For the string "button", state the number of lines in the data that contain it, and nothing else.

(Saved data entries)
------------------------------------

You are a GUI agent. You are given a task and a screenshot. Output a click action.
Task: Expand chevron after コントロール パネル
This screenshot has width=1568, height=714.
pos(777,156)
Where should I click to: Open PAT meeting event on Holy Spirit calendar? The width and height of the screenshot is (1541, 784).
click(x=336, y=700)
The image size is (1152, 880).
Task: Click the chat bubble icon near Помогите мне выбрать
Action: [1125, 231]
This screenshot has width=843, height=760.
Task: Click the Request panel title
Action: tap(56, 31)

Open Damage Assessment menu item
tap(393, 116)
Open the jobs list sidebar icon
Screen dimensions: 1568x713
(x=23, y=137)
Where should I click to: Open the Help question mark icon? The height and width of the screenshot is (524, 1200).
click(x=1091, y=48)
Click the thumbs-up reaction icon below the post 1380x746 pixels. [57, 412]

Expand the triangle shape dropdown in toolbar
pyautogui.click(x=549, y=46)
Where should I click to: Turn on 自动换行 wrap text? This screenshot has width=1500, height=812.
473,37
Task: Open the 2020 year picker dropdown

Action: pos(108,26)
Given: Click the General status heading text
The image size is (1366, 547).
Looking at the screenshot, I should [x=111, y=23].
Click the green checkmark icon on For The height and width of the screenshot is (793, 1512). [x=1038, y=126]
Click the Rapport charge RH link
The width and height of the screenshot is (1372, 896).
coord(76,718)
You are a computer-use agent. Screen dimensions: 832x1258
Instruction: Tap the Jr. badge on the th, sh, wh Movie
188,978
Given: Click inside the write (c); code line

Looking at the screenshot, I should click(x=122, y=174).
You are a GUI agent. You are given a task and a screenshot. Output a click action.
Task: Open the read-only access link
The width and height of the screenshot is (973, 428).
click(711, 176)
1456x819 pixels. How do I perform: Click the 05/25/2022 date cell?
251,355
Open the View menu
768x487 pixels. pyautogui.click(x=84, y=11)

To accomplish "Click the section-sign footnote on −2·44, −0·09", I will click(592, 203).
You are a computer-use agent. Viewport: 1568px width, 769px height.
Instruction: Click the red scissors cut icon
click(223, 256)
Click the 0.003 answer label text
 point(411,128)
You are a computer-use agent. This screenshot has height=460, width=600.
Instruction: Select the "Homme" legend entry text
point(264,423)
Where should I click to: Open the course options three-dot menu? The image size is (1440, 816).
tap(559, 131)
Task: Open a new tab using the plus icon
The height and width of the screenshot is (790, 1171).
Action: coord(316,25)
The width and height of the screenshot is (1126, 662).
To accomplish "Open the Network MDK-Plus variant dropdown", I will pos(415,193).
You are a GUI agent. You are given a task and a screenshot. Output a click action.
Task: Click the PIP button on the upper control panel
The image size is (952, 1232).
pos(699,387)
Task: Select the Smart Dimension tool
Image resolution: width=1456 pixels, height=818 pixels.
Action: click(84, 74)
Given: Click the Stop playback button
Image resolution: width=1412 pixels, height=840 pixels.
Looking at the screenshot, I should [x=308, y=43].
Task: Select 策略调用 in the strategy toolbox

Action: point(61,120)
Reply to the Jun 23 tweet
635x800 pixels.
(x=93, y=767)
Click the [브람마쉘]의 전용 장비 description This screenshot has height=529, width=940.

------------------------------------

Output of the task: 2